Gemini 2.5 Models now support implicit caching

MAY 8, 2025

Logan Kilpatrick Group Product Manager

We pioneered context caching in May of 2024, helping developers save 75% on repetitive context passed to our models with explicit caching. Today, we are rolling out the highly requested feature in the Gemini API: implicit caching.

Implicit caching with Gemini API

Implicit caching directly passes cache cost savings to developers without the need to create an explicit cache. Now, when you send a request to one of the Gemini 2.5 models, if the request shares a common prefix as one of previous requests, then it’s eligible for a cache hit. We will dynamically pass cost savings back to you, providing the same 75% token discount.
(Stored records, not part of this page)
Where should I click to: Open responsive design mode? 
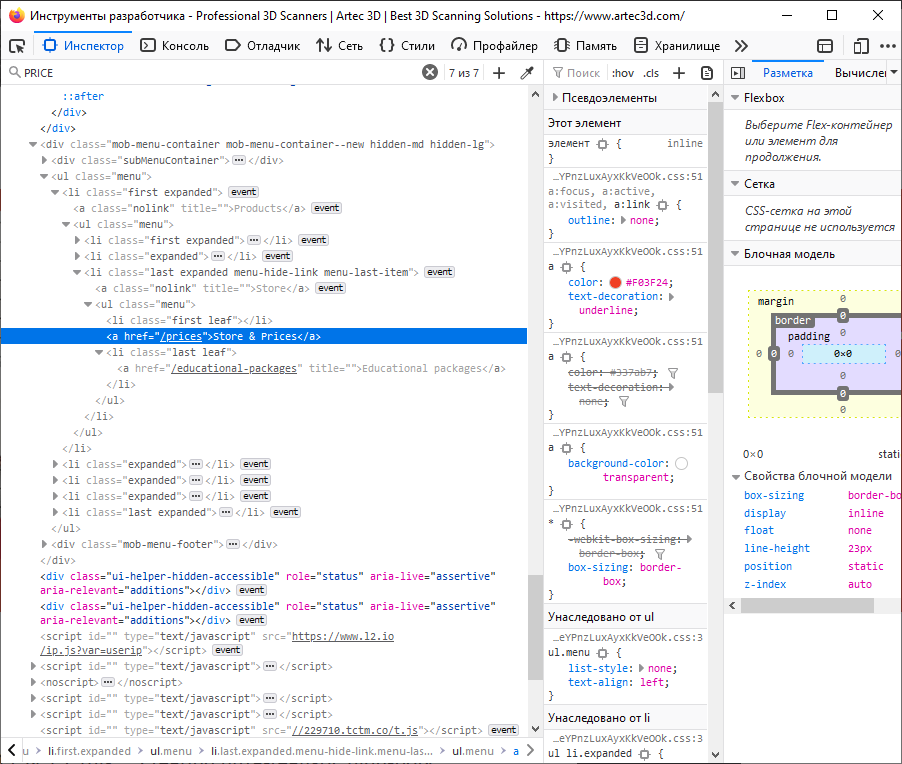click(860, 46)
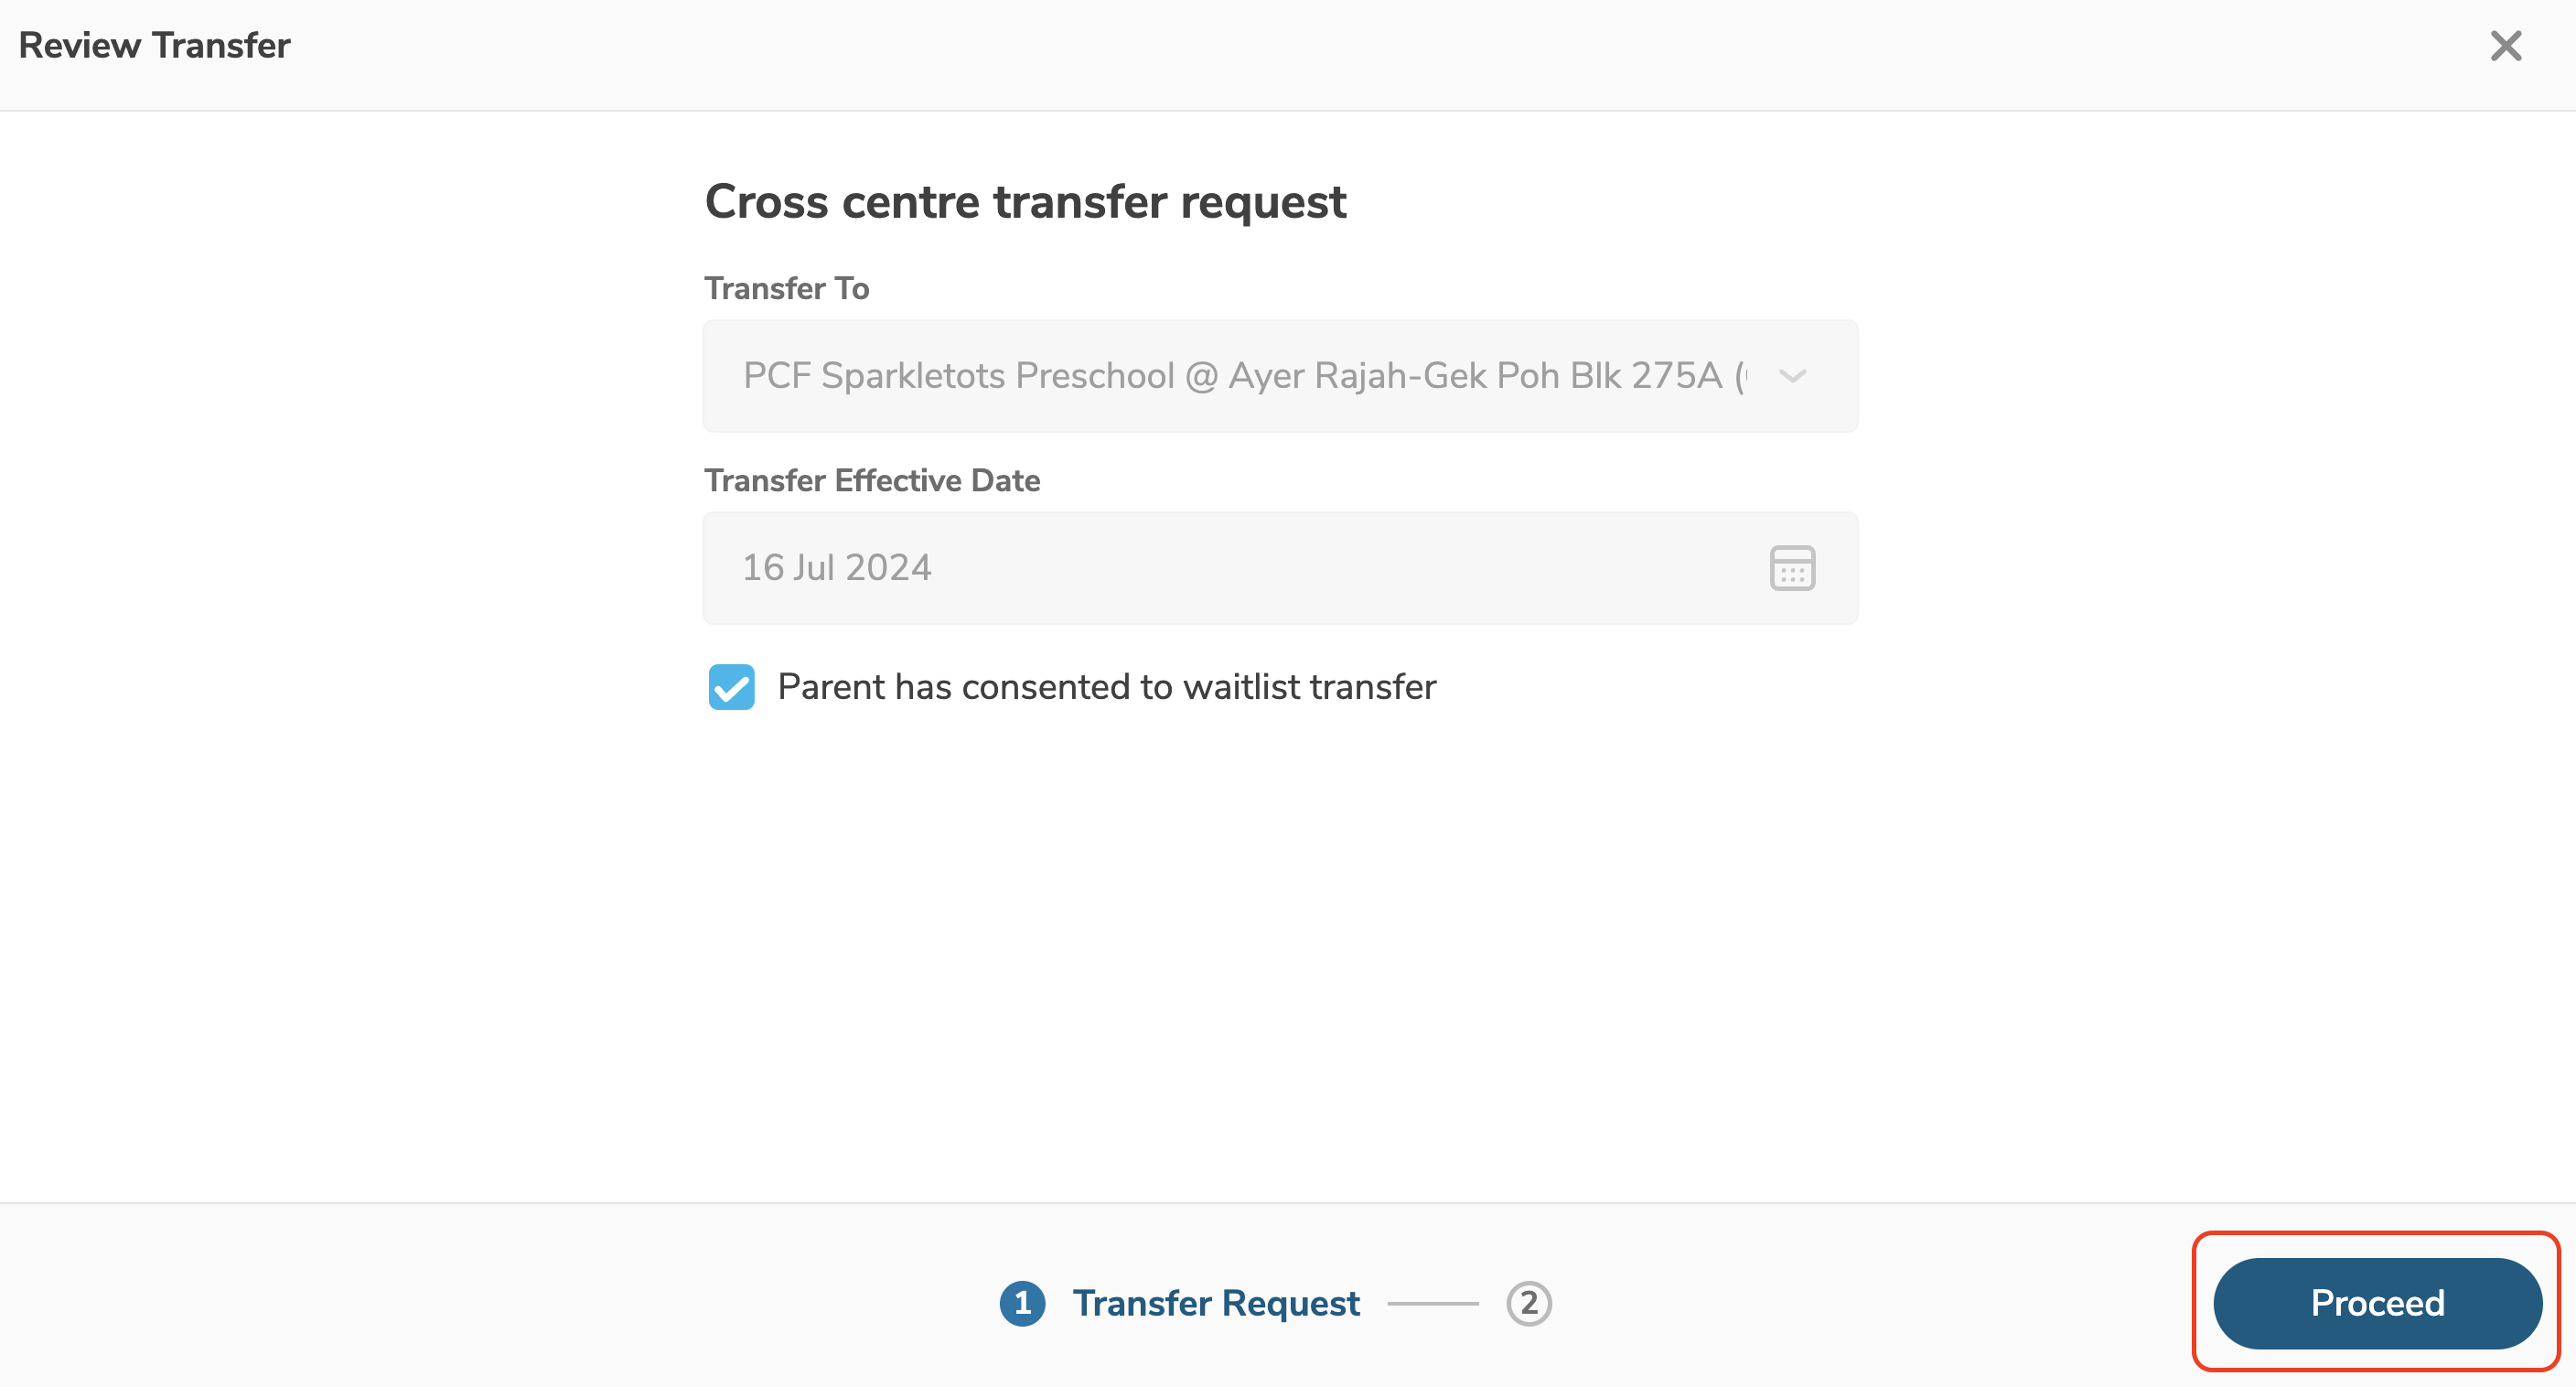The height and width of the screenshot is (1387, 2576).
Task: Click the 'Transfer To' field label
Action: pos(786,288)
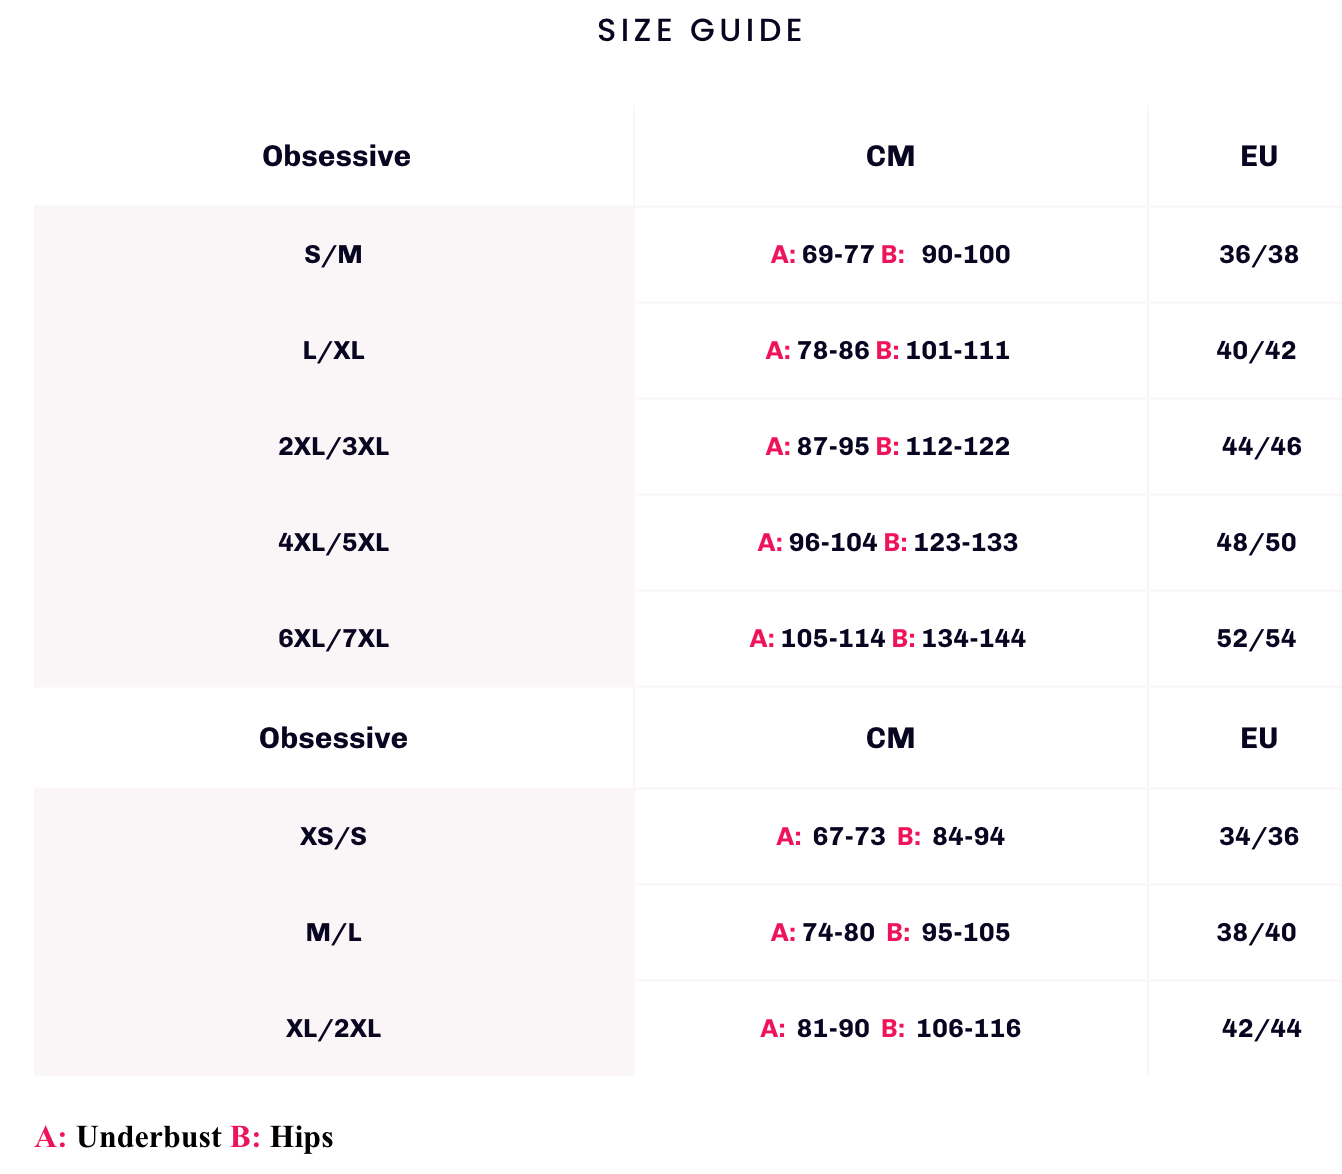The image size is (1342, 1174).
Task: Click the L/XL size cell
Action: [333, 351]
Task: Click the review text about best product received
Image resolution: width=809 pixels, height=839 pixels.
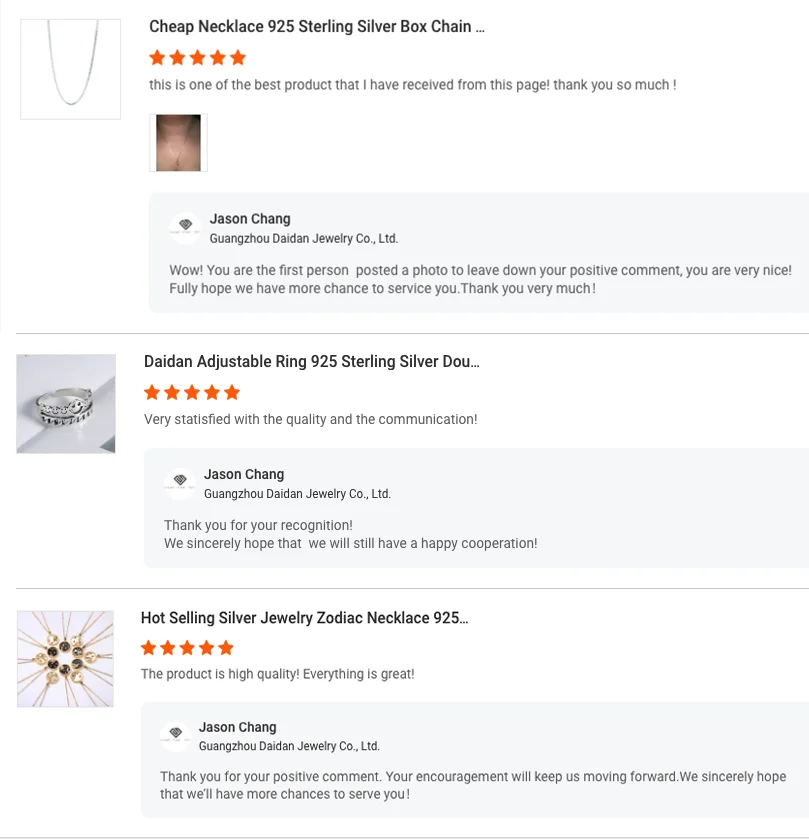Action: [412, 85]
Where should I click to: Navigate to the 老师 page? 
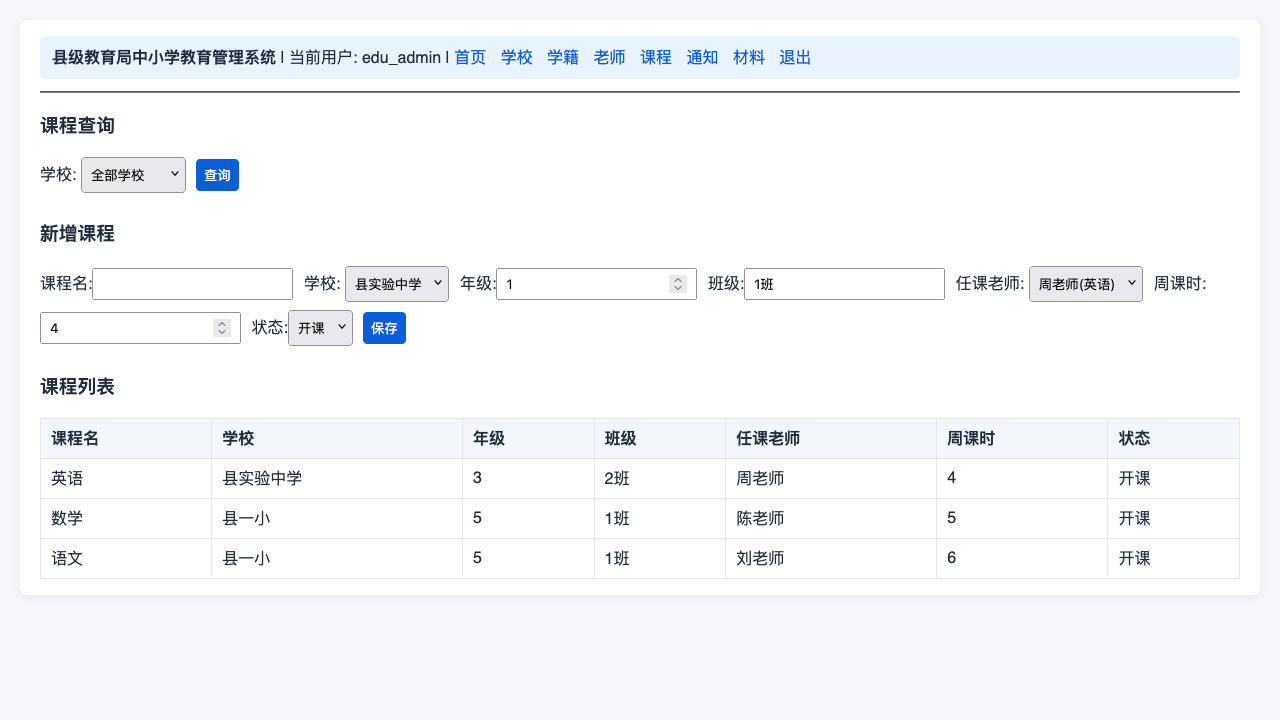pyautogui.click(x=610, y=58)
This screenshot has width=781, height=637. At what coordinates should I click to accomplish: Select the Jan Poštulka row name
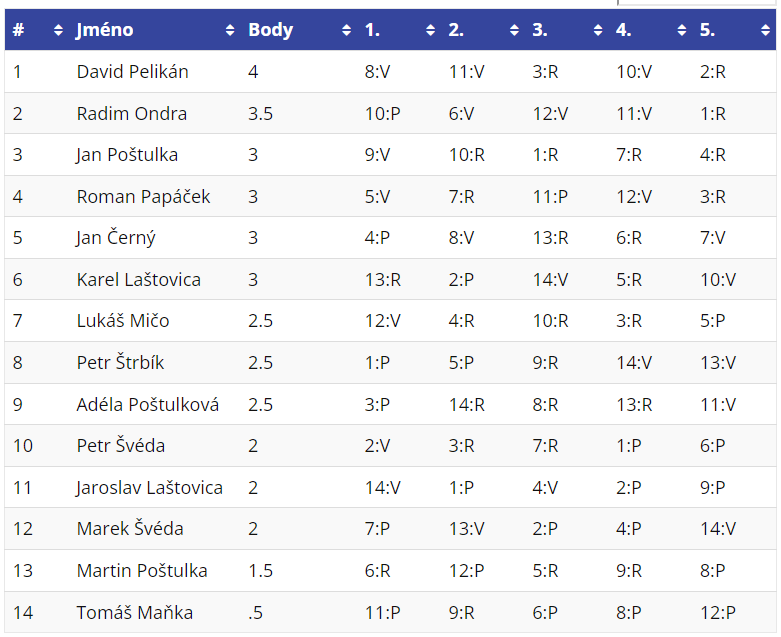pyautogui.click(x=127, y=155)
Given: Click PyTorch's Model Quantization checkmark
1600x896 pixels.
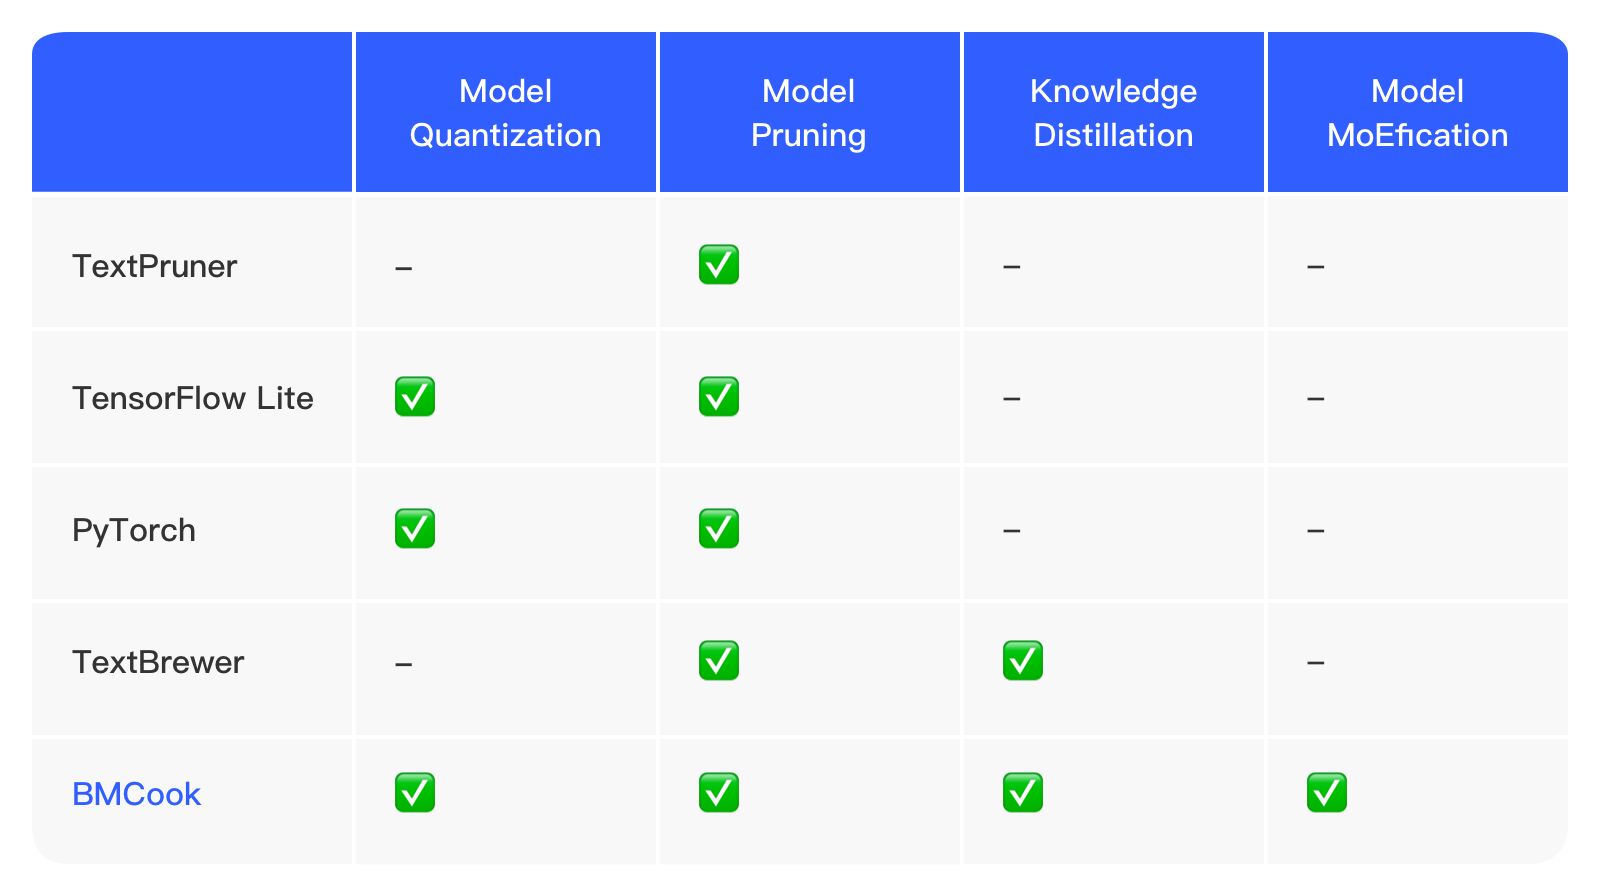Looking at the screenshot, I should [x=415, y=529].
In order to increase the chance that your request contains a cache hit, you should keep the content at the beginning of the request the same and add things like a user's question or other additional context that might change from request to request at the end of the prompt. You can read more best practices on using implicit caching in the Gemini API docs.

To make more requests eligible for cache hits, we reduced the minimum request size for 2.5 Flash to 1024 tokens and 2.5 Pro to 2048 tokens.

Understanding token discounts with Gemini 2.5

In cases where you want to guarantee cost savings, you can still use our explicit caching API, which supports our Gemini 2.5 and 2.0 models. If you are using Gemini 2.5 models right now, you will start to see cached_content_token_count in the usage metadata which indicates how many tokens in the request were cached and therefore will be charged at the lower price.